#### Text for analysis
--- START ---
Program Announced for NH3 Energy+ Topical Conference
By Stephen H. Crolius on July 27, 2017
The program for the “NH3 Energy+: Enabling Optimized, Sustainable Energy and Agriculture” Topical Conference is now available for viewing on the American Institute of Chemical Engineers’ web portal. The Topical Conference will be held as part of the AIChE’s Annual Meeting in Minneapolis in the U.S. on Wednesday November 1 and Thursday November 2. The enveloping AIChE meeting will extend from Sunday October 29 through Friday November 3. “NH3 Energy+” is the 2017 edition of the NH3 Fuel Conference that has been held every year since 2004.
A total of 43 papers will be presented, with 40 spread across five oral presentation sessions and three in a poster session. As reported previously, 58 abstracts were submitted, exactly twice the number of papers that were presented at last year’s NH3 Fuel Conference. This led the AIChE to add a second day to the originally planned single-day program. It also bolstered the case for shortening presentation slots to 18 minutes. Another rationale for keeping presentations short, according to conference organizers, is to help attendees maintain their attention over the course of the two-and-a-half-hour sessions.
As is to be expected at an engineering conference, the proceedings will be dominated by the findings of research scientists and engineers. Papers from teams at 16 universities, six technical institutes, and seven companies will be presented. Thirteen of these 29 entities have not presented at previous NH3 Fuel Conferences. And, as is to be expected for a movement of global significance, twelve different countries will be represented among the presenters.
The sessions have names like “NH3 Fuel Synthesis” and “NH3 Fuel Use,” but scanning the papers themselves points to a striking conclusion. The ammonia energy community is working on an extraordinarily diverse array of topics that, taken together, appear to address every facet of a practical, attainable, affordable, and sustainable ammonia-centric energy system.
--- END ---
#### Items stored from a collection
--- START ---
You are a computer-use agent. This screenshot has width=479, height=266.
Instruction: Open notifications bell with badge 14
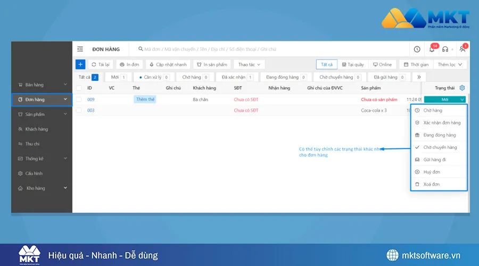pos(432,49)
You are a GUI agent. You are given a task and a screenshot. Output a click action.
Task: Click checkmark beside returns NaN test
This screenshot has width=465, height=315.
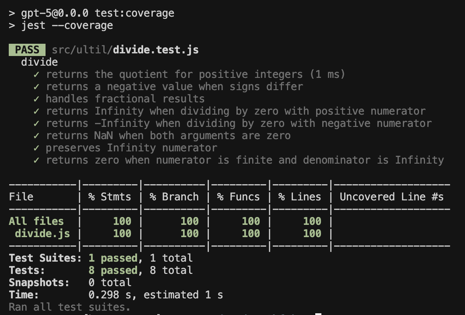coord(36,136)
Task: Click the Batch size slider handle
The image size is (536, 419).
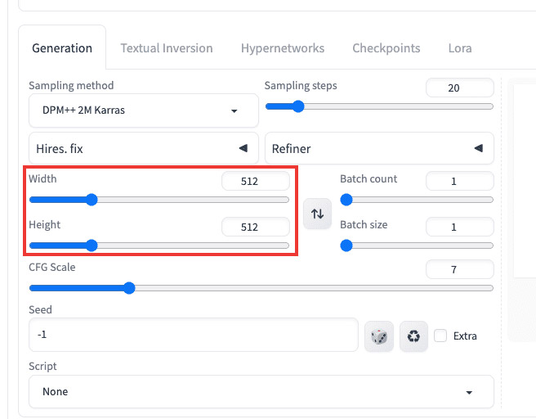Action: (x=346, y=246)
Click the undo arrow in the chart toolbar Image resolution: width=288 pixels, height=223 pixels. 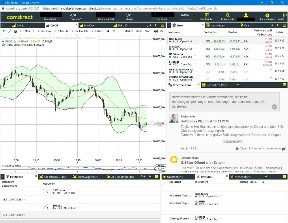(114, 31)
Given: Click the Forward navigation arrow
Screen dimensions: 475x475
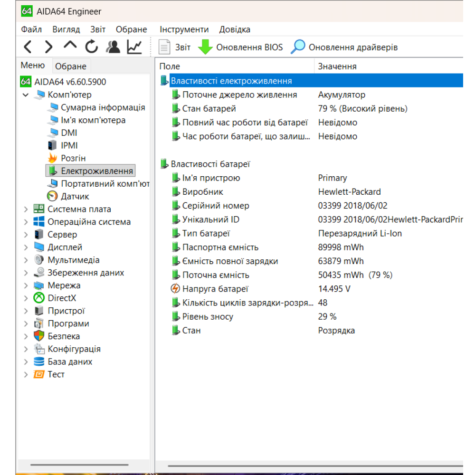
--- END ---
#### Instructions to follow
Continue the announcement of the NH3 Energy+ conference program from the point where it ends. The entries are separate material and are not part of the conference announcement.

#### Task result
One way to bring this idea into focus is to consider that an energy system starts with point technologies, and that these are incorporated into unitary systems, which are in turn incorporated into plenary systems of increasing scope and scale, until a global system of energy commerce is reached.
To illustrate, let’s start at the point end of the spectrum with catalyst technologies. Ammonia synthesis catalysts figure in at least eight of the Conference papers. Go up a level and we find papers that discuss reaction processes and hardware, including those like Haber Bosch that depend on carefully controlled temperature and pressure parameters, and those involving electrochemistry that depend on carefully chosen anode, cathode, and electrolyte materials. Go up another level and we find papers that consider the physical context of these production apparatuses by addressing, for example, choice of feedstocks; or setting the scale of production to match feedstock availability and/or local market opportunities; or integrating ammonia production with other industrial processes such as nuclear electricity generation. And finally, up one more level, we find papers that consider integrated logistical systems for ammonia energy at continental and inter-continental scales.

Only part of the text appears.